Antonio Guterres, U.N. Secretary General, stated to reporters right after the vote that the message of the General Assembly was loud and clear: Stop hostilities in Ukraine — Now. Stop using the guns — immediately. Now is the time to open the doors for dialogue and diplomacy.

He said, “We don’t have a minute to lose.” “The conflict’s brutal effects are clear to see… It is likely to get even worse.”

U.S. U.S. Ambassador Linda Thomas Greenfield encouraged all countries to keep the momentum going, do everything they can to help the Ukrainian people and hold Russia responsible. She also urged them to “match our strong statements with strong actions.”

Ambassador Zhang Jun explained China’s decision to abstain. He used emotional language that was not used at previous U.N. meetings. He cited “dramatic changes in the situation in Ukraine” as well as “heart wrenching” events.

Zhang stated that the top priority is to improve the situation on the ground and prevent it from getting worse.

There were more than 120 speeches during the two-day period of meetings that preceded the vote.

From Palau, a tiny Pacific island nation to Europe’s economic powerhouse Germany and Russia’s invasion in Ukraine, country after country criticized Russia’s actions and demanded support for the U.N. resolution.

Only a few countries supported Russia, while others took no position such as South Africa. South Africa refused to accept compromise and diplomacy in order to reach a lasting solution to the crisis.

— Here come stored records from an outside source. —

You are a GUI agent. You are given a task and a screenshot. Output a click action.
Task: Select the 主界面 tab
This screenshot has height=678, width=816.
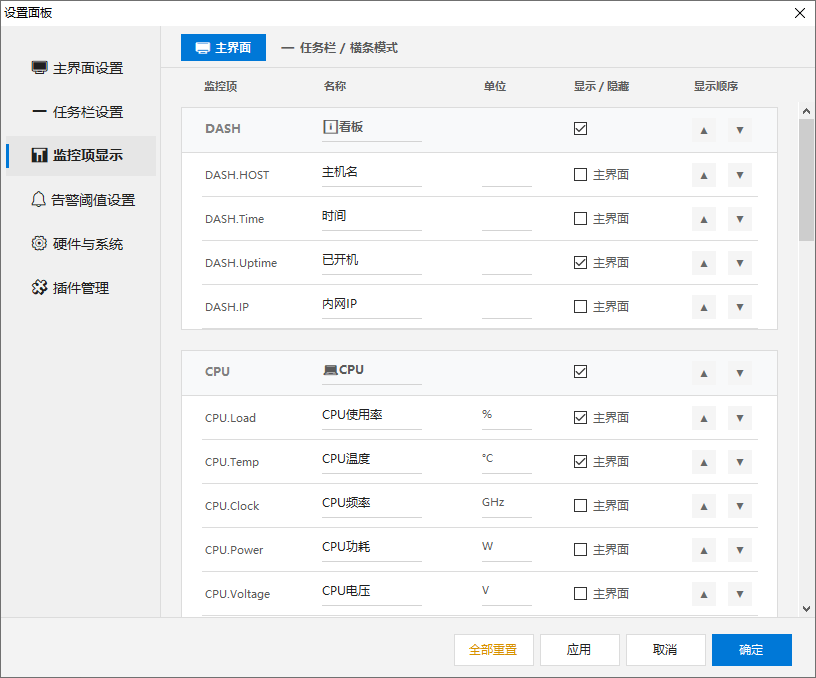coord(223,47)
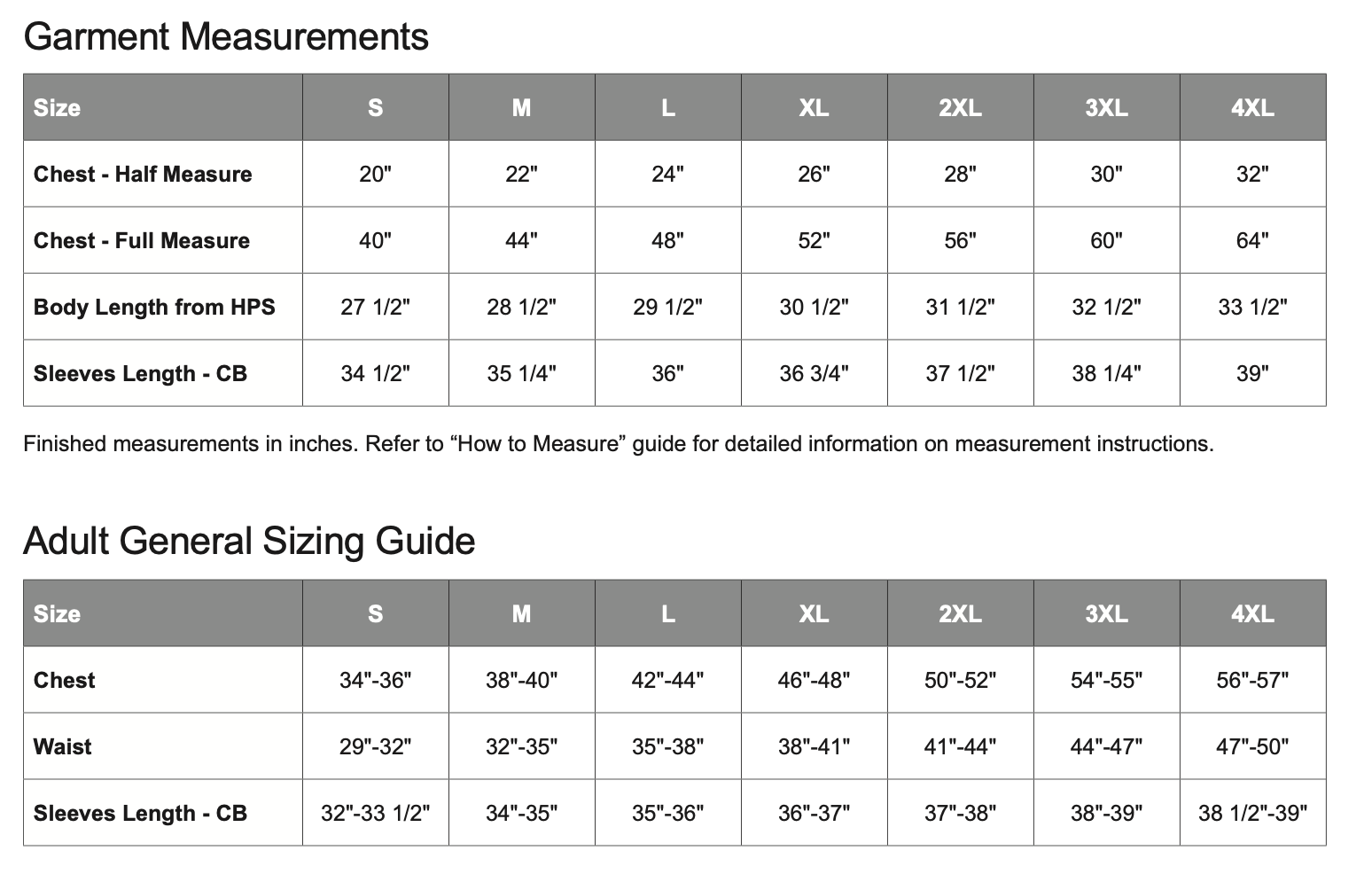Select the 54"-55" chest range cell

tap(1106, 681)
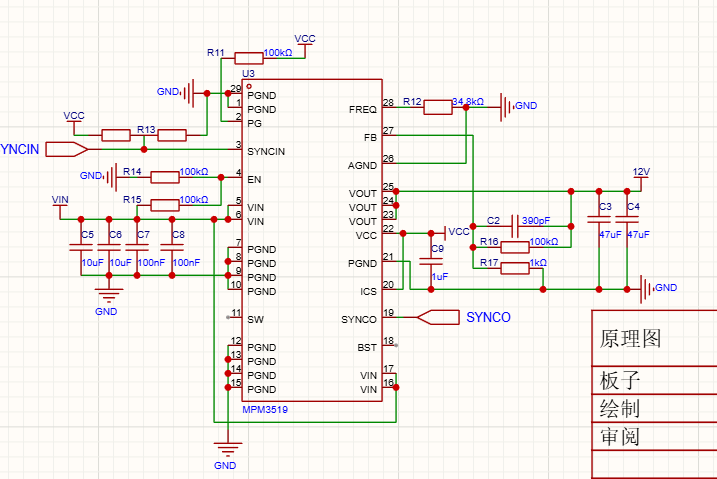Viewport: 717px width, 479px height.
Task: Select the R11 resistor symbol
Action: (248, 58)
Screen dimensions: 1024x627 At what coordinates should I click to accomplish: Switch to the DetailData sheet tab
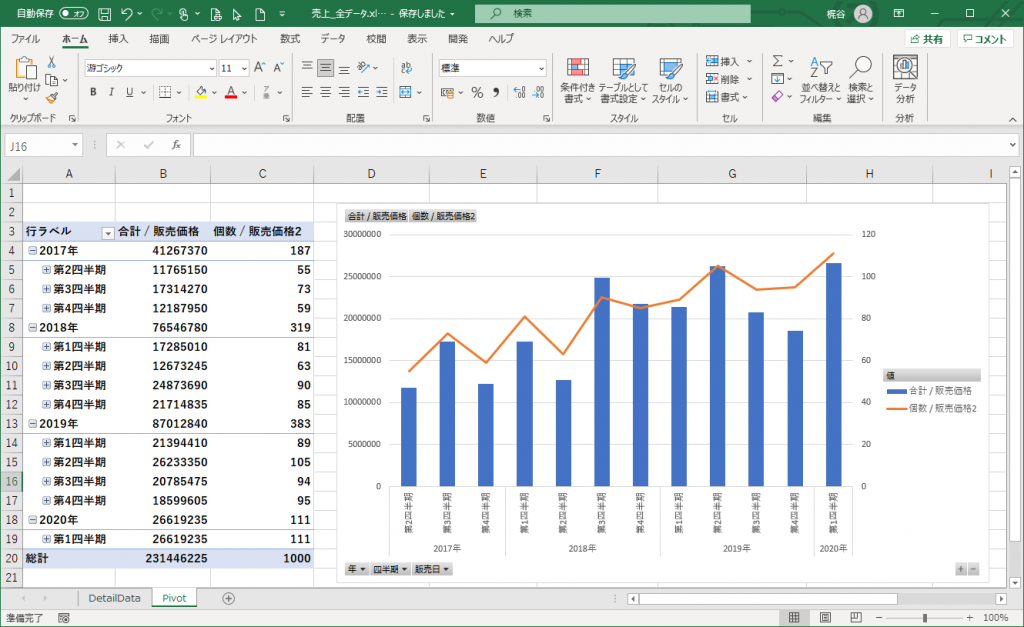click(x=114, y=598)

Afghanistan, where Taliban overthrew the elected government in August last year, and Myanmar where the military overthrew Aung San Suu Kyi’s elected government on February 1, 2021 were co-sponsors of the resolution. Representatives of their former governments supported the support for Myanmar’s military government and Taliban, but they have not been recognized by U.N.

During the meeting, some supporters of the resolution had signs under the nameplates of their countries in Ukraine’s blue and yellow colors reading: “#TodayWeAreAllUkraine.”

Barbara Woodward, British Ambassador to the UK, stated that the vote sent a clear signal that the assembly condemned Putin and supported Ukraine.

She stated that she had stood up to those who sought to redraw world’s borders using force or threat. “If President Putin’s aggression towards Ukraine continues unchecked then which country could be the next?”